The push for health information exchange (HIE) began back in the Bush administration, with the long-term vision of a National Health Information Network (NHIN). While the NHIN remains a long way off, local and regional exchanges are developing in many areas of the country.[1]. The eHealth Initiative, in its 2010 survey, found 234 active HIE initiatives across the country. Seventy-three of these HIEs were actively exchanging data. Furthermore, there are now 56 state-designated entities that are working, often in coordination with state health officials, to guide HIE development in their state.

What will the availability of HIE mean for your practice? As HIEs are developing across the country, they face a number of decision points that will make a difference for what information you can obtain through the HIE. Here are some of the most critical:

Health information exchange

1. Some HIEs are record locator services, while others are data repositories.

HIEs that function as record locator services will not actually hold clinical data. Instead, when you query the HIE, you will receive a list of providers who have seen the patient during the time period available to the exchange. It will then be up to you to obtain the records of other providers by contacting the provider directly. HIEs that are data repositories will have clinical data that has been exported directly from electronic medical record systems of the participating providers. This may include encounters, medication history, procedures, significant findings, etc. In some areas of the country, you may find that local HIEs are data repositories, while state-wide HIEs are record locator services. For example, the Illinois Health Information Exchange is planned as a record locator service, while the Metropolitan Chicago HealthCare Council is working on implementing a data repository form of HIE.

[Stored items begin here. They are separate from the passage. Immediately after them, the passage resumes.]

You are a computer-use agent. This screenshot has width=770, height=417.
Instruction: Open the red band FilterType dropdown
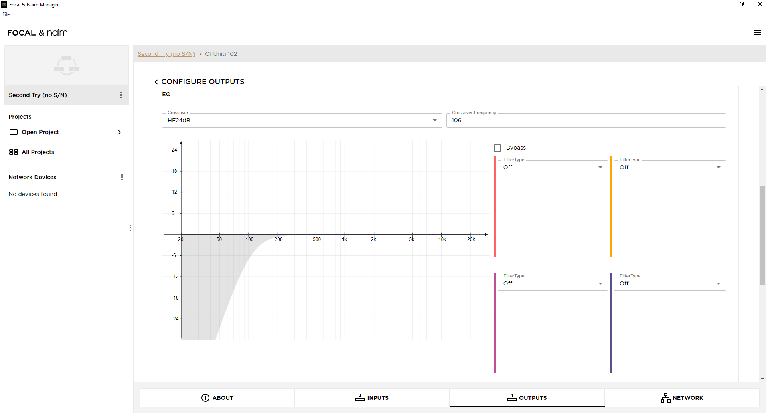click(553, 167)
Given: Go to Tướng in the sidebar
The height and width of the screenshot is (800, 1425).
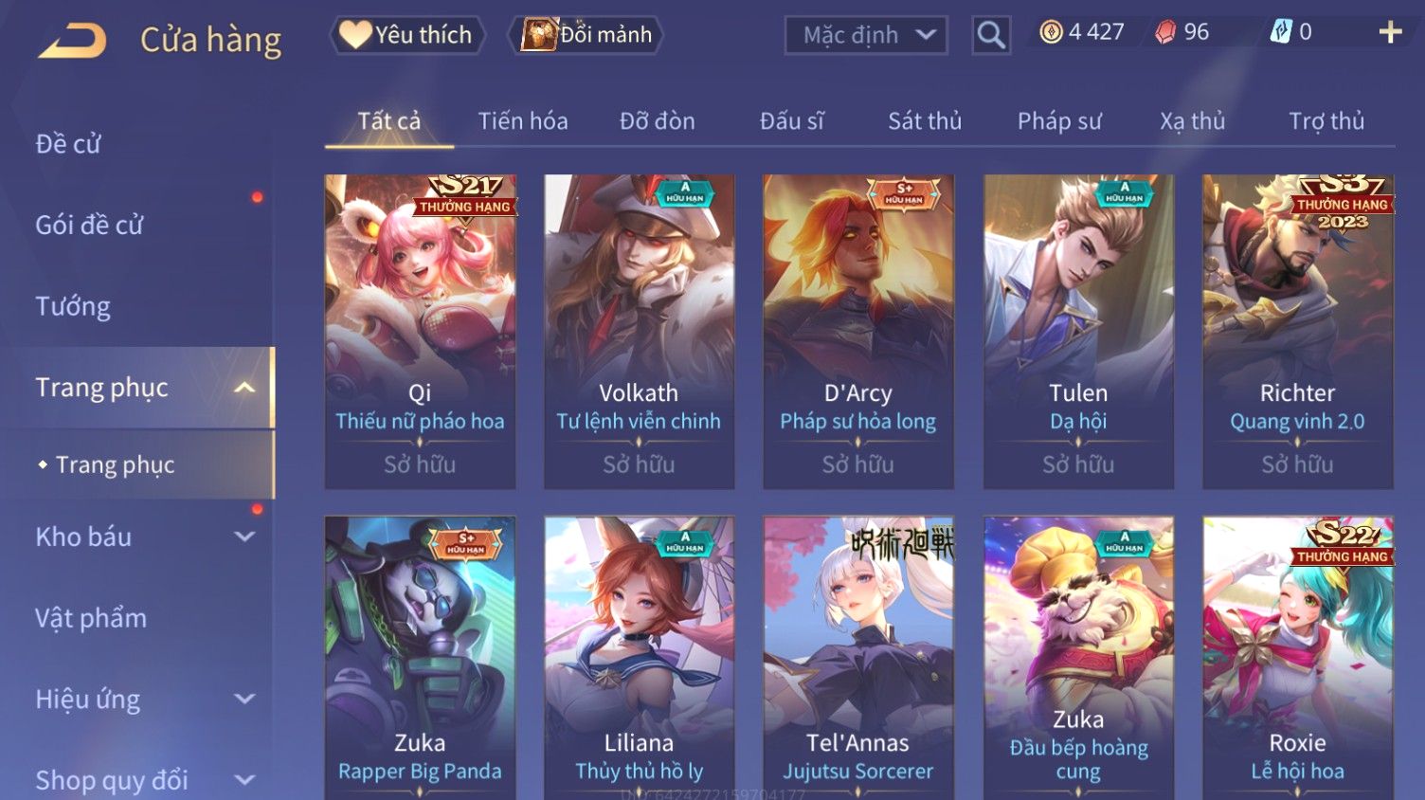Looking at the screenshot, I should pyautogui.click(x=73, y=306).
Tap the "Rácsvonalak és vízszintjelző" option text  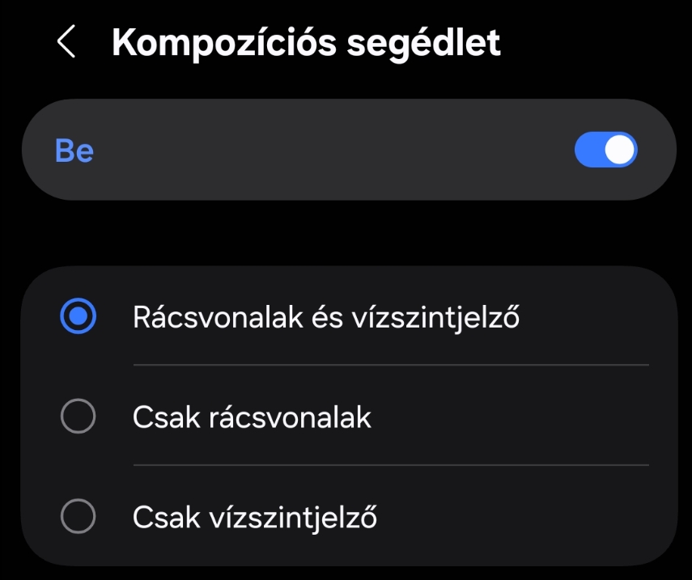pyautogui.click(x=325, y=317)

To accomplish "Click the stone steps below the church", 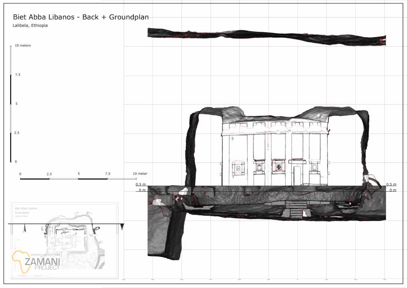I will click(296, 210).
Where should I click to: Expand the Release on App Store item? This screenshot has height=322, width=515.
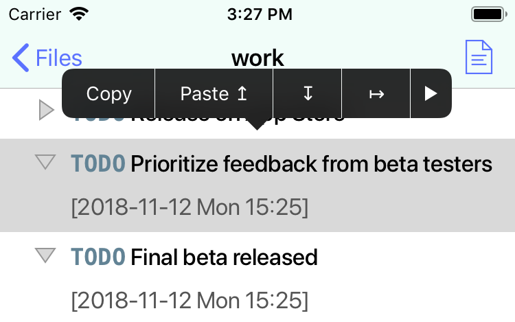46,110
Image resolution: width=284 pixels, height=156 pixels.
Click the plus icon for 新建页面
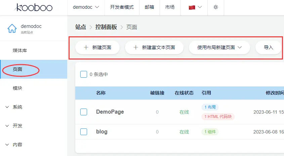click(x=86, y=47)
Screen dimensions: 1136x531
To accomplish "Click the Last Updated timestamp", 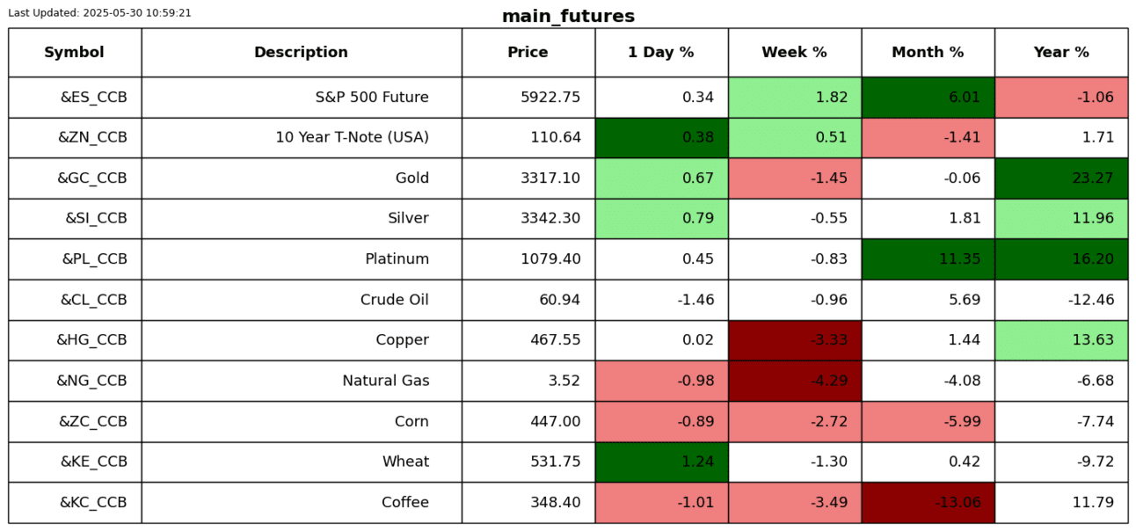I will pyautogui.click(x=99, y=13).

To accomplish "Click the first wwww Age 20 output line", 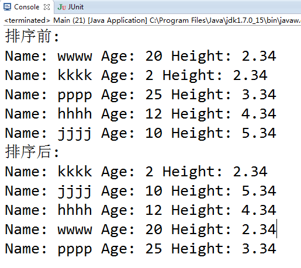I will (x=140, y=56).
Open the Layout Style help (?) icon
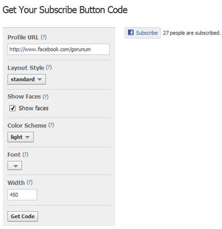The image size is (222, 229). [x=49, y=67]
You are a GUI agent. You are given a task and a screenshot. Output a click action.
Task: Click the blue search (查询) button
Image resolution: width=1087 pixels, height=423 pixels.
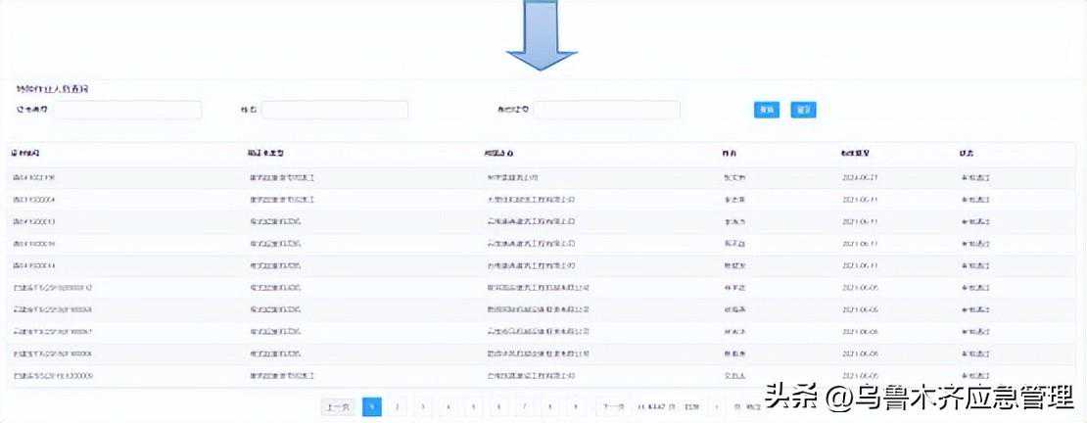(767, 110)
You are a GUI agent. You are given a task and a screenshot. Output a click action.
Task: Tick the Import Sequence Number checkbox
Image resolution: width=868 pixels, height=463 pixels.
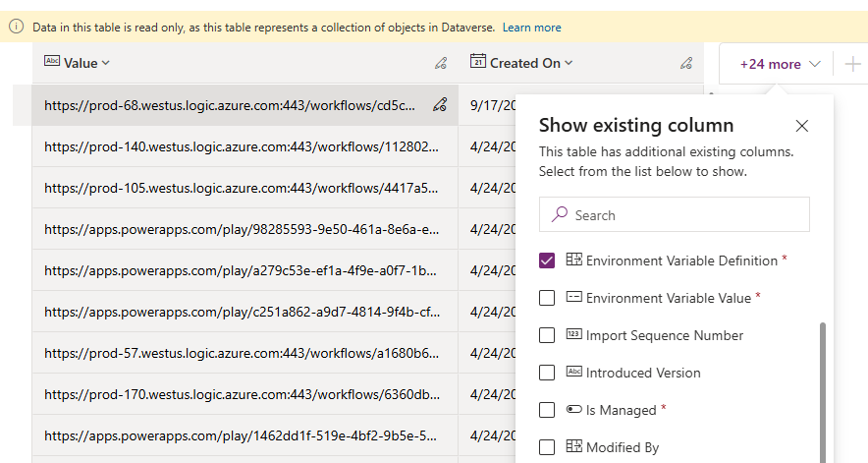pyautogui.click(x=547, y=335)
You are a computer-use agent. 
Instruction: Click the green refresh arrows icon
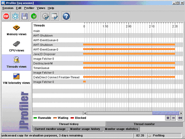click(x=34, y=16)
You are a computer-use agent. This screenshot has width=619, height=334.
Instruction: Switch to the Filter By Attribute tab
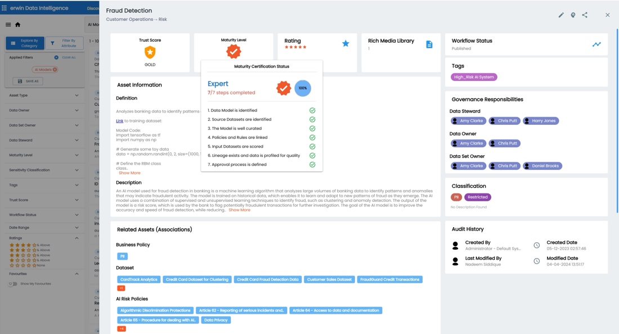(65, 43)
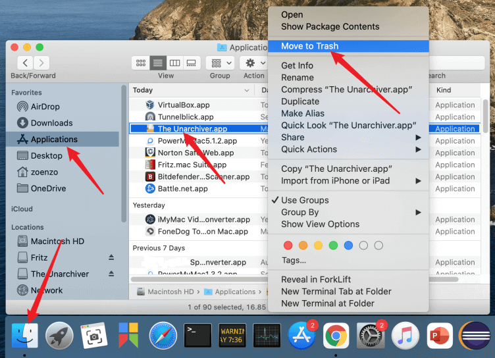This screenshot has width=495, height=358.
Task: Launch Music app from the Dock
Action: [x=405, y=336]
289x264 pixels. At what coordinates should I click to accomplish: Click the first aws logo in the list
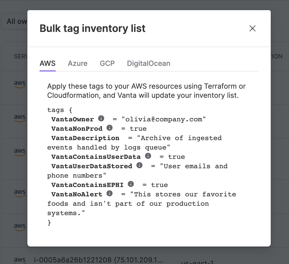[20, 84]
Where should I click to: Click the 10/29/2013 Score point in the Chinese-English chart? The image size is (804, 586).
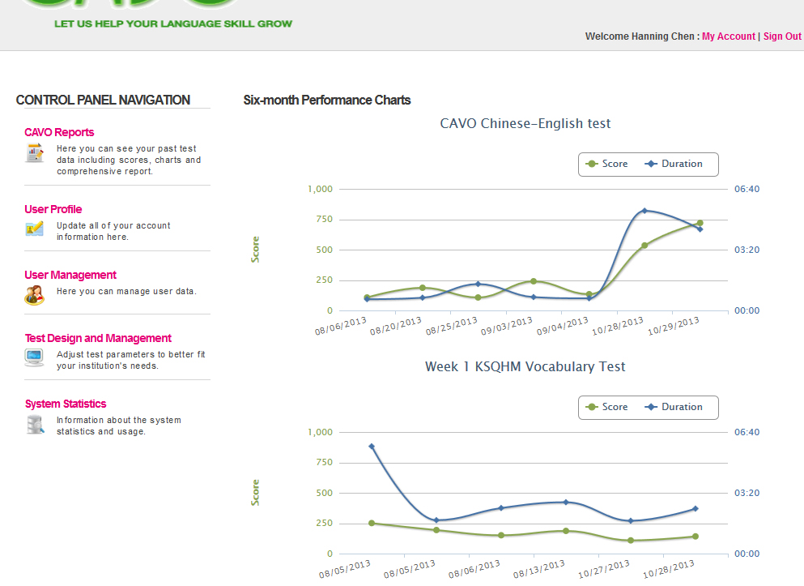700,223
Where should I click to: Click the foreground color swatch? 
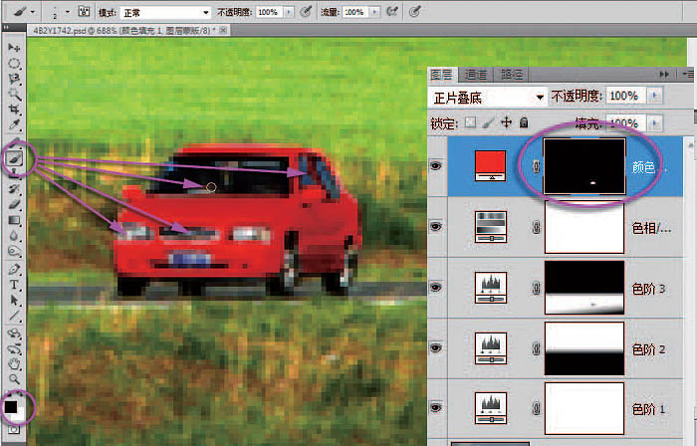tap(10, 405)
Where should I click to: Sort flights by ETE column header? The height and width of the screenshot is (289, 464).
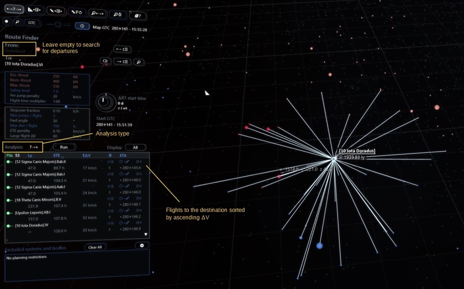[x=56, y=155]
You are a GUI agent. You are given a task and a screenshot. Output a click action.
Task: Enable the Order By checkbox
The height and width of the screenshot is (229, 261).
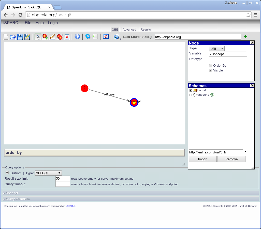[211, 66]
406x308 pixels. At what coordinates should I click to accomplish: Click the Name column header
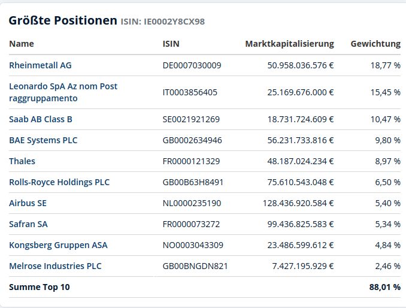point(22,44)
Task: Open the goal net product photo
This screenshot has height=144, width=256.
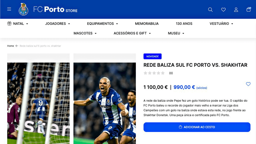Action: pos(38,103)
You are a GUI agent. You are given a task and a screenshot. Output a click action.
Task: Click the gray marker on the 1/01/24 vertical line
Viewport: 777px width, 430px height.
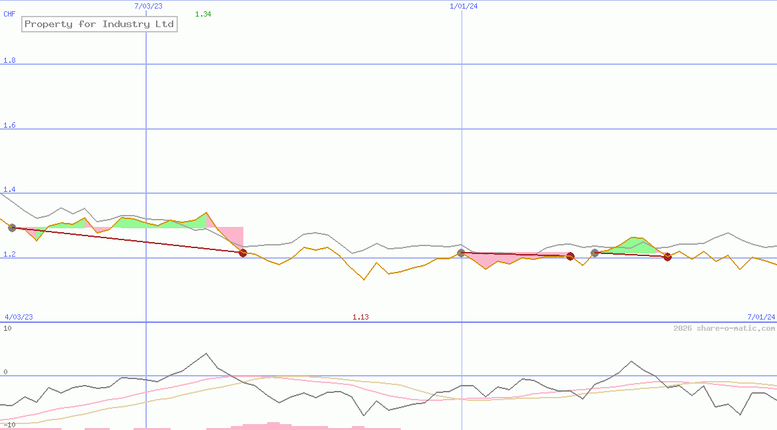(461, 253)
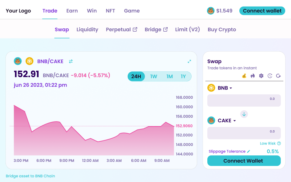Select the 1Y chart range

click(183, 76)
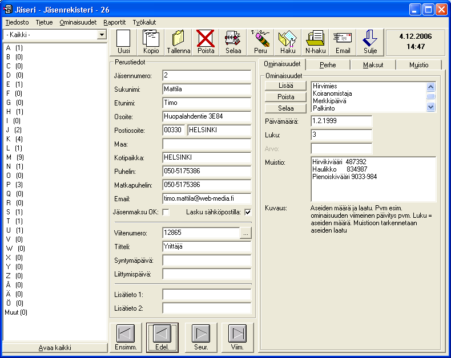451x358 pixels.
Task: Click the Lisää property button
Action: (x=285, y=86)

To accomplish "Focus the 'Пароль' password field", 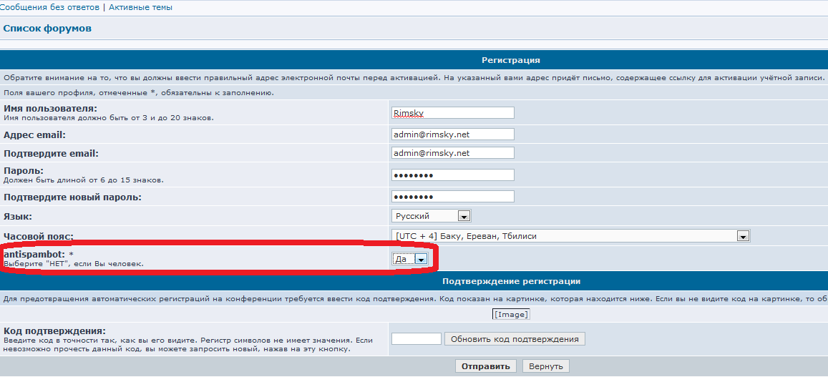I will coord(452,175).
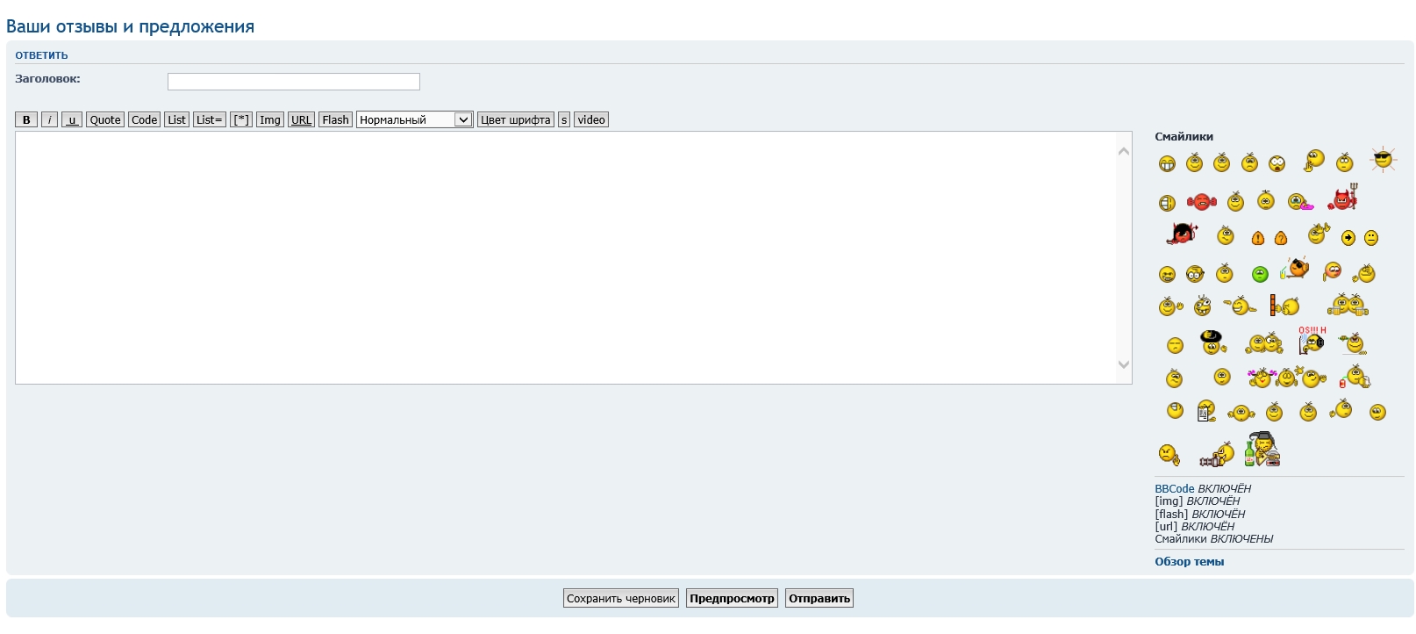
Task: Insert the green sick-face smiley
Action: tap(1260, 275)
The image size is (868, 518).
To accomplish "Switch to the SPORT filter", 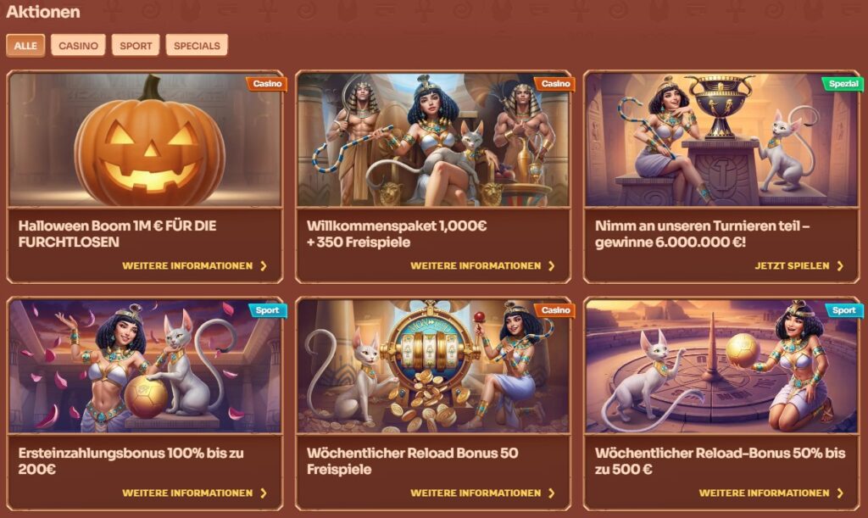I will [x=136, y=46].
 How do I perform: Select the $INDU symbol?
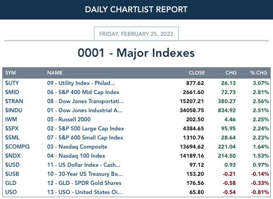14,110
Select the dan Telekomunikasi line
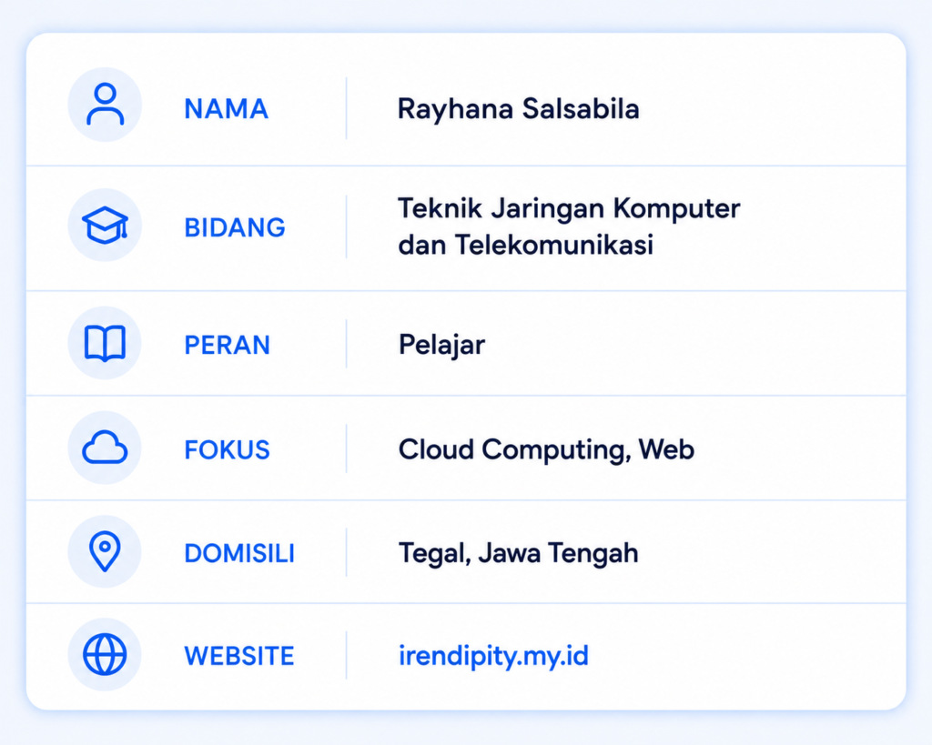Image resolution: width=932 pixels, height=745 pixels. (525, 245)
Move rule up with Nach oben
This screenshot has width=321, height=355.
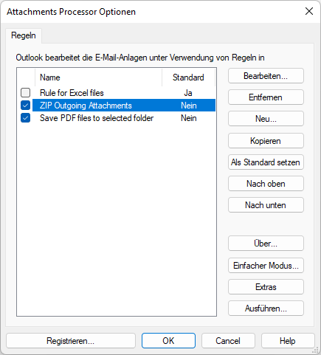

2. You will probably need to sign a participation agreement in order to access data in the HIE.

HIEs typically establish common standards for providers seeking access to the HIE.  Providers will likely be asked to maintain confidentiality of access codes and passwords, use common security standards, and report data breaches.  In some cases, you may not be able to participate in the HIE unless you have an electronic medical record system that meets interoperability standards.

3. HIEs use different approaches for patient consent, sometimes due to differences in state law. Some require an opt-in approach, while others use an opt-out approach.

Providers participating in an HIE will need to inform patients about what this means. For an HIE that uses an opt-out approach, the patient will be informed, usually at the first encounter, that the provider participates in an HIE. The patient will then have the opportunity to opt-out of having his/her data shared through the HIE. If the HIE uses an opt-in approach, the provider will ask the patient if he/she consents to sharing data through the HIE.  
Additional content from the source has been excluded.